> [GIVEN TASK] Copy every line of the entries below, requests included, and multiply each coordinate in the answers by 0.25, rounding to whole numbers with halves rounded up. Leave all other numbers unchanged, and omit the pictures from your copy.

> [ITEMS]
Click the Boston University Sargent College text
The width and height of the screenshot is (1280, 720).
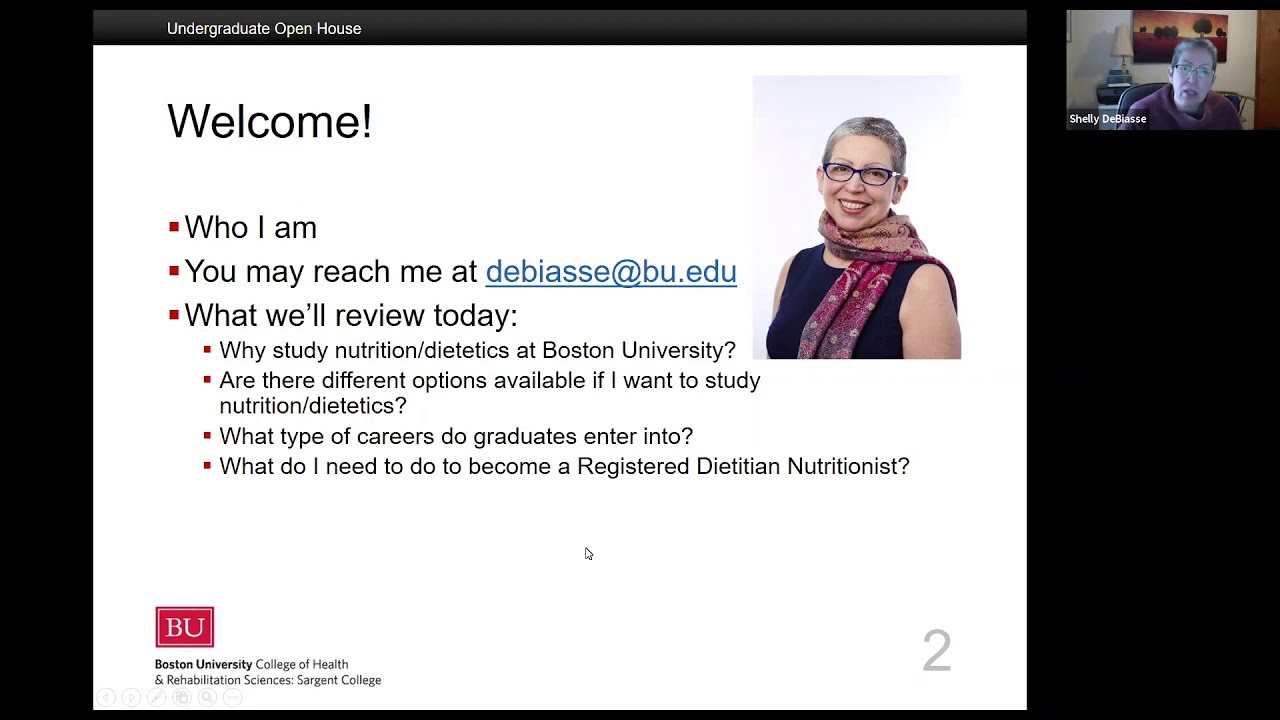267,672
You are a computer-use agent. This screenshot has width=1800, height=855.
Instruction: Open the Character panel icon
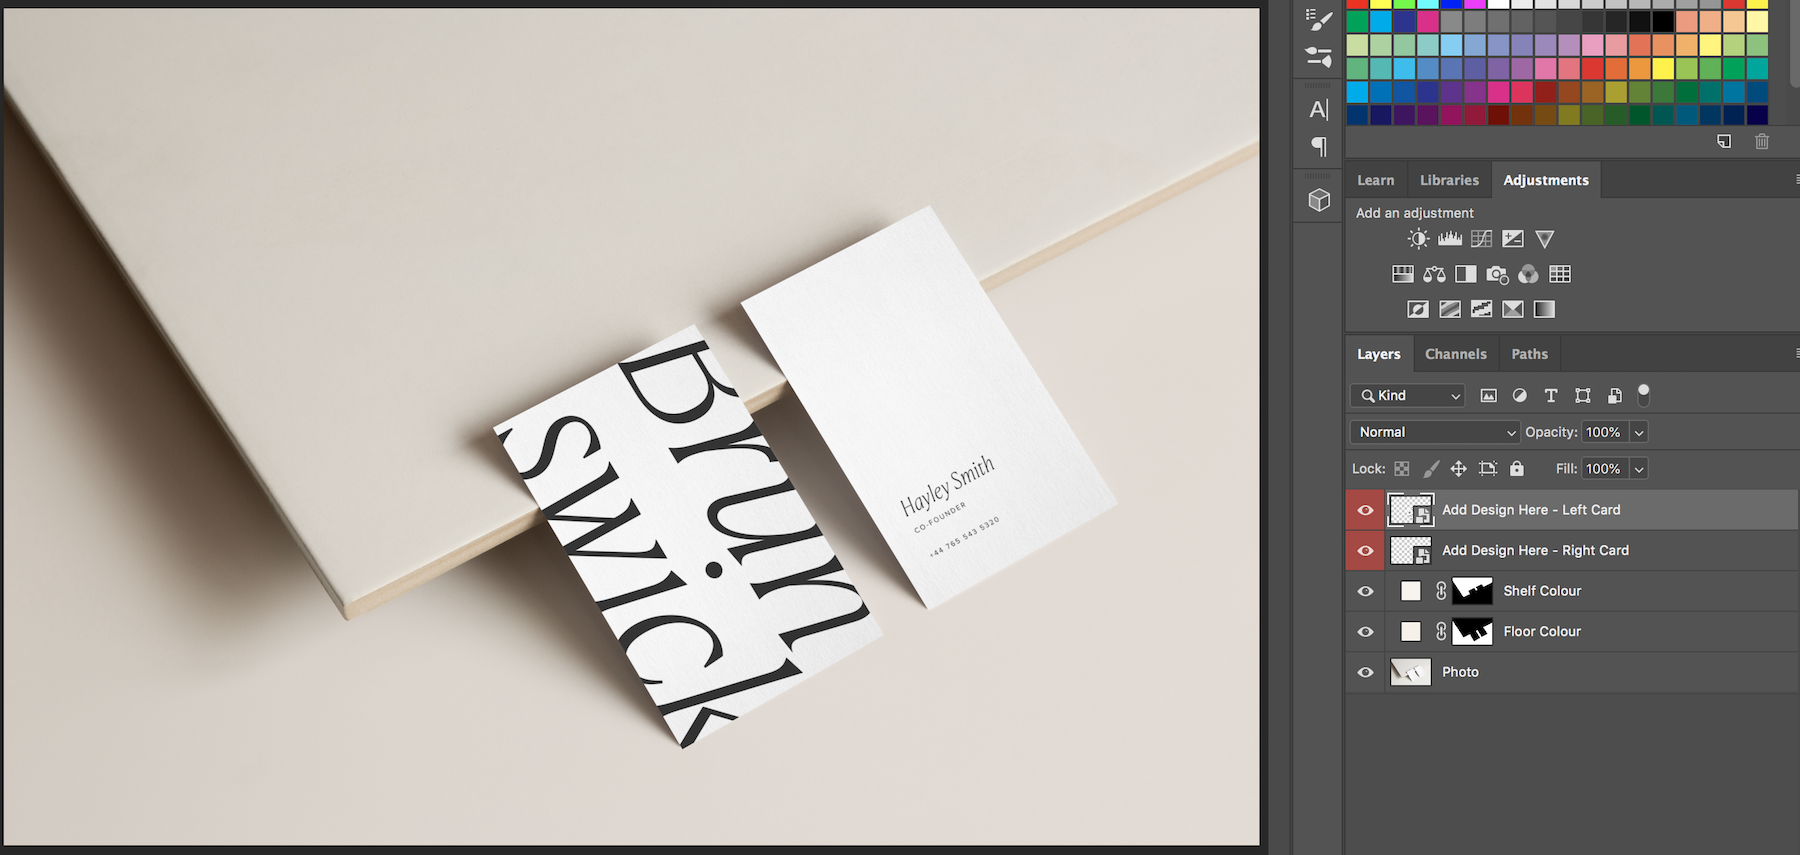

> [WRITTEN ANSWER]
Click the Boston University Sargent College text
The width and height of the screenshot is (1280, 720).
67,168
You are a computer-use agent. This screenshot has width=1800, height=855.
Instruction: Open the Character panel icon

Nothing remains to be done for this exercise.